Source data
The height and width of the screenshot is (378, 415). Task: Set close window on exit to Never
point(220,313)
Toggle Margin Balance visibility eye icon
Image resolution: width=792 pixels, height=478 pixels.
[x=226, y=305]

What is needed
Reproduce the entries exactly, dropping nothing.

Exercise output
The height and width of the screenshot is (378, 415). Task: Set close window on exit to Never
point(220,313)
Toggle Margin Balance visibility eye icon
Image resolution: width=792 pixels, height=478 pixels.
[x=226, y=305]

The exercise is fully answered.